Australia to Reduce Debt Pile

Australia’s debt pile will stop growing within the next five or six years and then begin to shrink as the government works to balance the budget, according to Treasurer Scott Morrison.
The federal government, which is due to outline its annual spending blueprint on Tuesday, expects the fiscal deficit to narrow over its four-year forecast horizon, Morrison said in a Channel Nine television interview on Sunday, Bloomberg reported.
“To start reducing the debt you’ve got to get the deficit down. To get the deficit down you’ve got to get your spending down,” Morrison said in Canberra. “The deficit will decrease over the budget and forward estimates and we will see both gross and net debt peak over about the next five or six years, and then it will start to fall.”

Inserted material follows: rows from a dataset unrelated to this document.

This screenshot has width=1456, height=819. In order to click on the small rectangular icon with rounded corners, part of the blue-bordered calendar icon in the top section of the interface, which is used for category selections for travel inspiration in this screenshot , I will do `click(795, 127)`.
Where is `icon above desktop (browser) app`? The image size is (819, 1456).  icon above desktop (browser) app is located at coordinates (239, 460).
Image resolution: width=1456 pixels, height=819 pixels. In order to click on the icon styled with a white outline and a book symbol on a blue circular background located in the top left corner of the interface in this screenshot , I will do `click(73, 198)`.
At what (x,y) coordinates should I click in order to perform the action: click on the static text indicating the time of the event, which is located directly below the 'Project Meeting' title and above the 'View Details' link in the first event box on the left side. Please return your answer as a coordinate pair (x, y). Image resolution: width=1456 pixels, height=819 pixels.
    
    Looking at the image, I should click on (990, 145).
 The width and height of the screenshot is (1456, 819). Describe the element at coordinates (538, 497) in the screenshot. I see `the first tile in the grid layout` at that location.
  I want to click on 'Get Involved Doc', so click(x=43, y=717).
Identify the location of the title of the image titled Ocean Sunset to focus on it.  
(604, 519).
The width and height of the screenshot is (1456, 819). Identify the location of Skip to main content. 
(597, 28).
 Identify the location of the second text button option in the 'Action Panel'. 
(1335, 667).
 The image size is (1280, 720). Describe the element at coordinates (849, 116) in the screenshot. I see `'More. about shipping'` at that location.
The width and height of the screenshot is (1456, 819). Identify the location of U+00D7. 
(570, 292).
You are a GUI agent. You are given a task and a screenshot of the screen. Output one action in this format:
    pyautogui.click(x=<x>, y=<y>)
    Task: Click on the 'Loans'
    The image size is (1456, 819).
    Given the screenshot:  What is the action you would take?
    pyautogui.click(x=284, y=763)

The Australian budget was last in surplus in 2007-08 and attempts to rein in the deficit have been stymied by a slump in revenue as commodity prices fell. Morrison’s challenge is to maintain Australia’s public finances on a sound footing without increasing risks to the economy as it reduces its reliance on mining. He must also contend with the prospect of an upcoming election, which Prime Minister Malcolm Turnbull is expected to call for July 2.

  $27b Cash Deficit  
Total outstanding federal debt is now more than seven times larger than it was before the 2008 global crisis and net debt is predicted to increase to 18.5% of gross domestic product in 2016-17, according to the median forecast in a Bloomberg survey of economists. The underlying cash deficit is expected to reach A$35 billion ($27 billion) next fiscal year, A$1.3 billion more than the government had forecast in its December fiscal update, according to the survey.
While the government confirmed on Sunday it would provide an additional A$1.2 billion of funding for schools over the forward estimates period, Morrison said that it was not a time to be throwing money around. He declined to confirm media reports of a possible reduction in income tax through changes to tax brackets. Any additional spending measures in the budget will be offset by reductions elsewhere and the tax burden on the economy won’t be increased, according to the treasurer.
“You don’t get a sustainable path back to budget balance by increasing the tax burden on the Australian economy,” Morrison said. “That just retards growth over the longer term and it punishes the economy at a time when we need it to perform at its best.”